Proposed cycles for functional glutamate trafficking in synaptic neurotransmission

Abstract

To date, the glutamate–glutamine cycle has been the dominant paradigm for understanding the coordinated, compartmentalized activities of phosphate-activated glutaminase (PAG) and glutamine synthetase (GS) in support of functional glutamate trafficking in vivo. However, studies in cell cultures have repeatedly challenged the notion that functional glutamate trafficking is accomplished via the glutamate–glutamine cycle alone. The present study introduces and elaborates alternative cycles for functional glutamate trafficking that integrate glucose metabolism, glutamate anabolism, transport, and catabolism, and trafficking of TCA cycle intermediates from astrocytes to presynaptic neurons.
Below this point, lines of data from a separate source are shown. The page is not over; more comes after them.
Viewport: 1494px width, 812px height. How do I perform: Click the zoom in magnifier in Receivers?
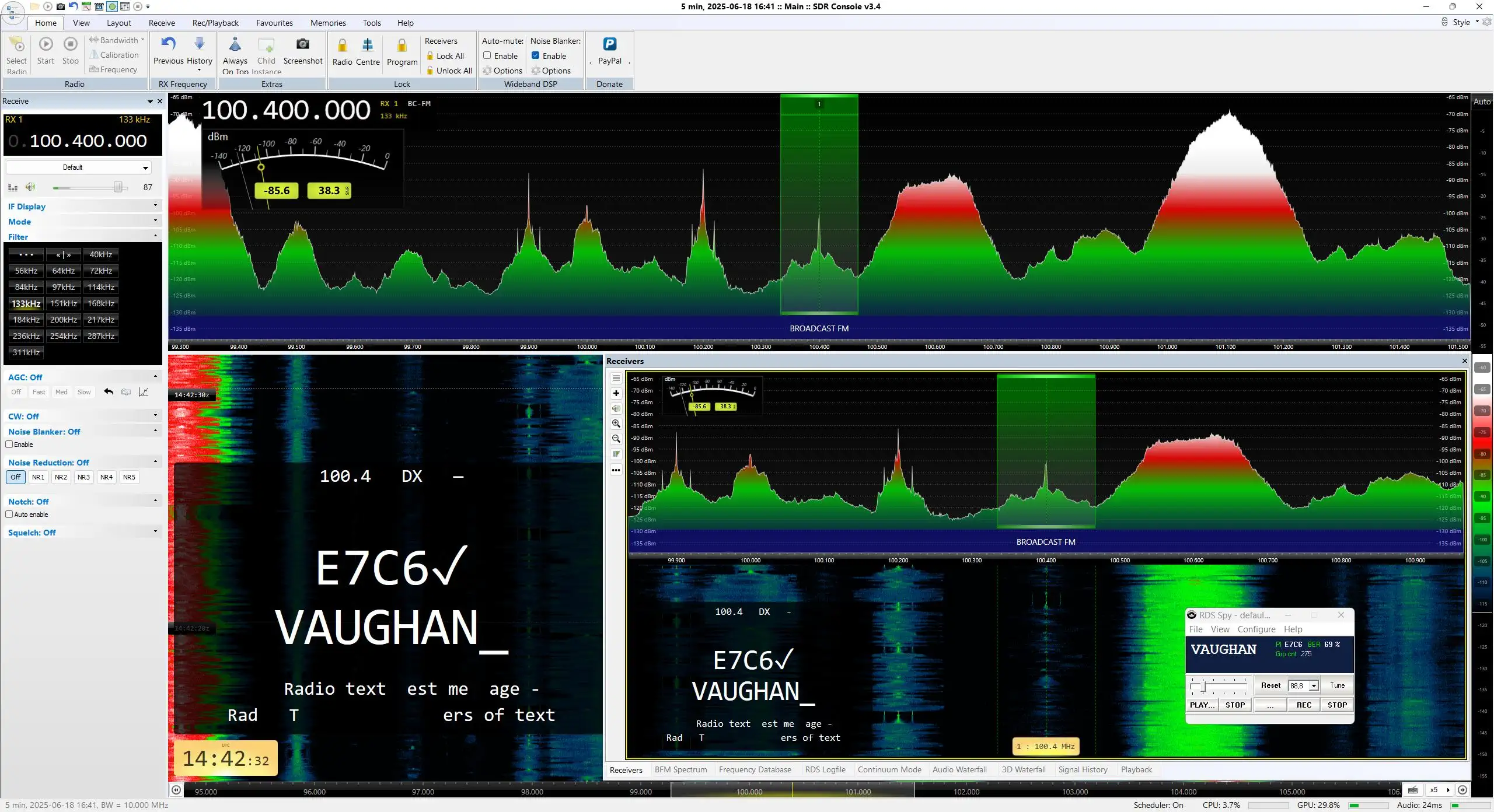point(616,424)
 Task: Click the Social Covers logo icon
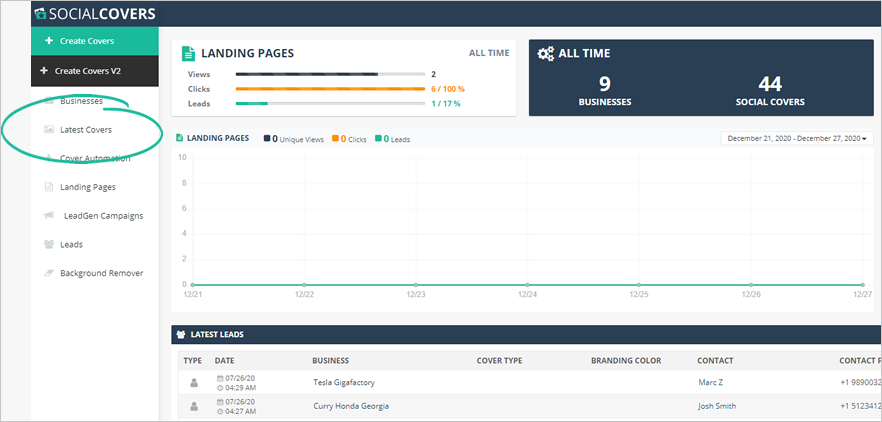click(39, 14)
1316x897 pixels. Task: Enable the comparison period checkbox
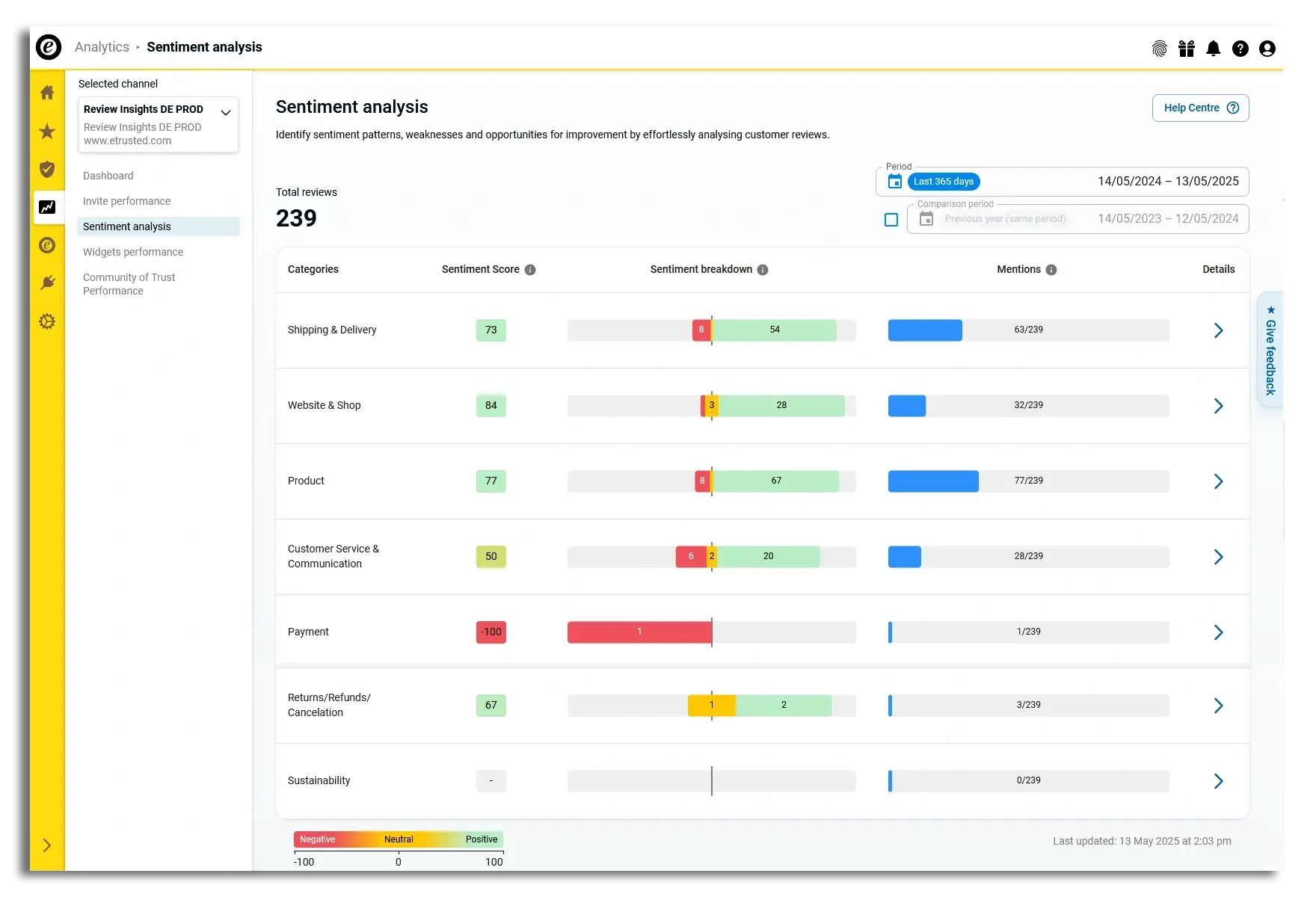tap(891, 220)
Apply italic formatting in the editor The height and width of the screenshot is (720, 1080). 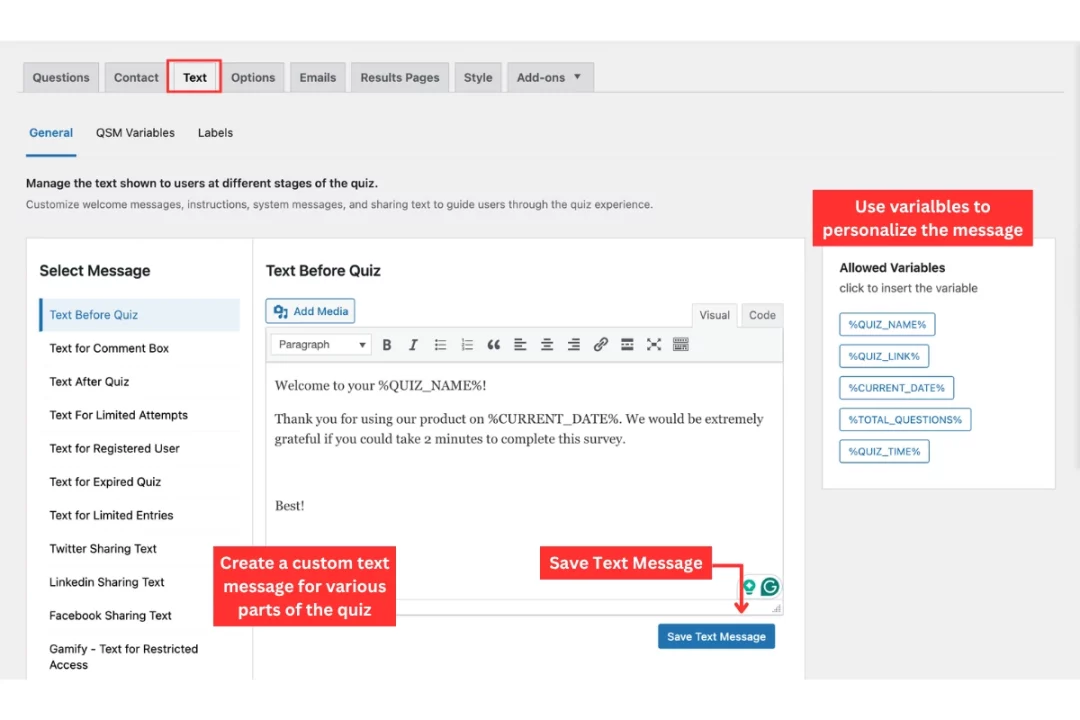point(413,344)
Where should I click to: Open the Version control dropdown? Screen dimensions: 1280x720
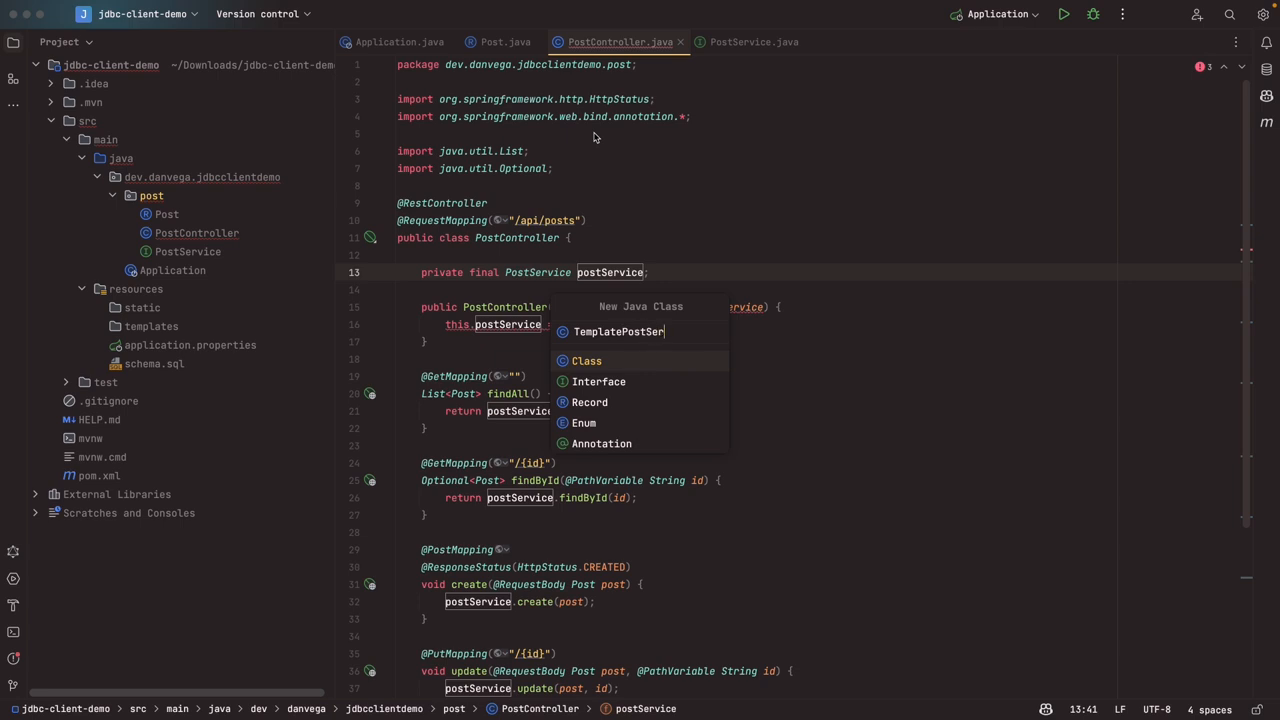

Detailed stoichiometry for each of these alternative cycles is established by strict application of the principle of conservation of atomic species to cytosolic and mitochondrial compartments in both presynaptic neurons and astrocytes. In contrast to the glutamate–glutamine cycle, which requires ATP, but not necessarily oxidative metabolism, to function, cycles for functional glutamate trafficking based on intercellular transport of TCA cycle intermediates require oxidative processes to function. These proposed alternative cycles are energetically more efficient than, and incorporate an inherent mechanism for transporting nitrogen from presynaptic neurons to astrocytes in support of the coordinated activities of PAG and GS that is absent in, the glutamate–glutamine cycle. In light of these newly elaborated alternative cycles, it is premature to presuppose that functional glutamate trafficking in synaptic neurotransmission in vivo is sustained by the glutamate–glutamine cycle alone.